START Supplied material
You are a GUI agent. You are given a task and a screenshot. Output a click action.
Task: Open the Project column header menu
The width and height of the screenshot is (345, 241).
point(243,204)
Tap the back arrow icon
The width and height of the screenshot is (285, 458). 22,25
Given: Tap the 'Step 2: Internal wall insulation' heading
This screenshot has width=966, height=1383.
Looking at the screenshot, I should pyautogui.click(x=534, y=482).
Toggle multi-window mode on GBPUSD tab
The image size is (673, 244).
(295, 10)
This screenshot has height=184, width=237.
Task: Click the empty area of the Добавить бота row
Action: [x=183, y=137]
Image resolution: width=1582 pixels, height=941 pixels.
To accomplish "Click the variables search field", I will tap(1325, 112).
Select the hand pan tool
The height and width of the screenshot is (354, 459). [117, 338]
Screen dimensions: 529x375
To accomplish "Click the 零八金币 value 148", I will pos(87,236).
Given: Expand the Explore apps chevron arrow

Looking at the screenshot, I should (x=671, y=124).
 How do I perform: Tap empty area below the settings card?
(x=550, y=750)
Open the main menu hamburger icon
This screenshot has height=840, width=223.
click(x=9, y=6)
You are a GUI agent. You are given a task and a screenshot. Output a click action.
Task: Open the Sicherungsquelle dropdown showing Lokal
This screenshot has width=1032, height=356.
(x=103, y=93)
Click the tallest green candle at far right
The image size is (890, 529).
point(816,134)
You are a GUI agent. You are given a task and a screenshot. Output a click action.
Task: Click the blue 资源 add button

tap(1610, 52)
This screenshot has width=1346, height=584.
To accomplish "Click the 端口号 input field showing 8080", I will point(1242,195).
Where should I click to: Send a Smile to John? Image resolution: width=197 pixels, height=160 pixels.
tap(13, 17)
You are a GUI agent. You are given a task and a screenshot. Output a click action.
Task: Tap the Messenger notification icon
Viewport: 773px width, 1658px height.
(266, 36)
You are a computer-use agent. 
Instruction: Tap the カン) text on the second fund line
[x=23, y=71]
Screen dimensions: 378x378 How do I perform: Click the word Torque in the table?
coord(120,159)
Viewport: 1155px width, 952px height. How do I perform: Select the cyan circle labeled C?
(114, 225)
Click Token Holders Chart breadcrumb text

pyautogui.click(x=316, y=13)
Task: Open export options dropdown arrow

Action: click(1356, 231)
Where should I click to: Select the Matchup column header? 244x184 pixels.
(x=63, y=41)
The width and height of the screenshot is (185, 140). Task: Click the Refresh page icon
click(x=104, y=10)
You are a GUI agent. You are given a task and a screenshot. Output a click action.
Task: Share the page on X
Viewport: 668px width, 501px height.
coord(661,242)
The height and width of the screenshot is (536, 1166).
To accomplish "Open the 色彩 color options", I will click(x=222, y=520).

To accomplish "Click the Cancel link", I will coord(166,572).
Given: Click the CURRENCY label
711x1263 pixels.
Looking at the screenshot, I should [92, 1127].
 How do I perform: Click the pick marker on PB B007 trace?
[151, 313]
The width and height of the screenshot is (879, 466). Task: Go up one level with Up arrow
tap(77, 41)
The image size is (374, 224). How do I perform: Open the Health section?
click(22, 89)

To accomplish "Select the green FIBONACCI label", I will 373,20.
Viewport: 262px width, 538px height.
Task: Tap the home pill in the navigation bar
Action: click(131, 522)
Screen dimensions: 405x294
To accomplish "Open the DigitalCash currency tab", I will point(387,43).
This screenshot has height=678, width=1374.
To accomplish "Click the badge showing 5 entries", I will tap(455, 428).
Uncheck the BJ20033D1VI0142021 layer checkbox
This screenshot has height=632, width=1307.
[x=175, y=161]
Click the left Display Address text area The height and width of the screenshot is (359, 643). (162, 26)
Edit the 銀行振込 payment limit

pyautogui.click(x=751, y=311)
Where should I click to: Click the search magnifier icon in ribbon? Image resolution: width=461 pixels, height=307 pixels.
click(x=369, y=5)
END Supplied material
* What you will do: Reproduce the listing exactly, leaving nothing out.

* Written response:
You are a GUI agent. You are given a task and a screenshot. Output a click action.
Task: Open the Project column header menu
The width and height of the screenshot is (345, 241).
point(243,204)
Tap the back arrow icon
The width and height of the screenshot is (285, 458). 22,25
Given: Tap the 'Step 2: Internal wall insulation' heading
This screenshot has width=966, height=1383.
Looking at the screenshot, I should pyautogui.click(x=534, y=482).
Toggle multi-window mode on GBPUSD tab
The image size is (673, 244).
(295, 10)
This screenshot has height=184, width=237.
Task: Click the empty area of the Добавить бота row
Action: [x=183, y=137]
Image resolution: width=1582 pixels, height=941 pixels.
To accomplish "Click the variables search field", I will tap(1325, 112).
Select the hand pan tool
The height and width of the screenshot is (354, 459). [117, 338]
Screen dimensions: 529x375
To accomplish "Click the 零八金币 value 148", I will pos(87,236).
Given: Expand the Explore apps chevron arrow

Looking at the screenshot, I should (x=671, y=124).
 How do I perform: Tap empty area below the settings card?
(x=550, y=750)
Open the main menu hamburger icon
This screenshot has height=840, width=223.
click(x=9, y=6)
You are a GUI agent. You are given a task and a screenshot. Output a click action.
Task: Open the Sicherungsquelle dropdown showing Lokal
This screenshot has width=1032, height=356.
(x=103, y=93)
Click the tallest green candle at far right
The image size is (890, 529).
point(816,134)
You are a GUI agent. You are given a task and a screenshot. Output a click action.
Task: Click the blue 资源 add button

tap(1610, 52)
This screenshot has width=1346, height=584.
To accomplish "Click the 端口号 input field showing 8080", I will point(1242,195).
Where should I click to: Send a Smile to John? Image resolution: width=197 pixels, height=160 pixels.
tap(13, 17)
You are a GUI agent. You are given a task and a screenshot. Output a click action.
Task: Tap the Messenger notification icon
Viewport: 773px width, 1658px height.
(266, 36)
You are a computer-use agent. 
Instruction: Tap the カン) text on the second fund line
[x=23, y=71]
Screen dimensions: 378x378 How do I perform: Click the word Torque in the table?
coord(120,159)
Viewport: 1155px width, 952px height. How do I perform: Select the cyan circle labeled C?
(114, 225)
Click Token Holders Chart breadcrumb text

pyautogui.click(x=316, y=13)
Task: Open export options dropdown arrow

Action: click(1356, 231)
Where should I click to: Select the Matchup column header? 244x184 pixels.
(x=63, y=41)
The width and height of the screenshot is (185, 140). Task: Click the Refresh page icon
click(x=104, y=10)
You are a GUI agent. You are given a task and a screenshot. Output a click action.
Task: Share the page on X
Viewport: 668px width, 501px height.
coord(661,242)
The height and width of the screenshot is (536, 1166).
To accomplish "Open the 色彩 color options", I will click(x=222, y=520).

To accomplish "Click the Cancel link", I will coord(166,572).
Given: Click the CURRENCY label
711x1263 pixels.
Looking at the screenshot, I should [92, 1127].
 How do I perform: Click the pick marker on PB B007 trace?
[151, 313]
The width and height of the screenshot is (879, 466). Task: Go up one level with Up arrow
tap(77, 41)
The image size is (374, 224). How do I perform: Open the Health section?
click(22, 89)

To accomplish "Select the green FIBONACCI label", I will 373,20.
Viewport: 262px width, 538px height.
Task: Tap the home pill in the navigation bar
Action: click(131, 522)
Screen dimensions: 405x294
To accomplish "Open the DigitalCash currency tab", I will point(387,43).
This screenshot has height=678, width=1374.
To accomplish "Click the badge showing 5 entries", I will tap(455, 428).
Uncheck the BJ20033D1VI0142021 layer checkbox
This screenshot has height=632, width=1307.
[x=175, y=161]
Click the left Display Address text area The height and width of the screenshot is (359, 643). (162, 26)
Edit the 銀行振込 payment limit

pyautogui.click(x=751, y=311)
Where should I click to: Click the search magnifier icon in ribbon? Image resolution: width=461 pixels, height=307 pixels.
click(x=369, y=5)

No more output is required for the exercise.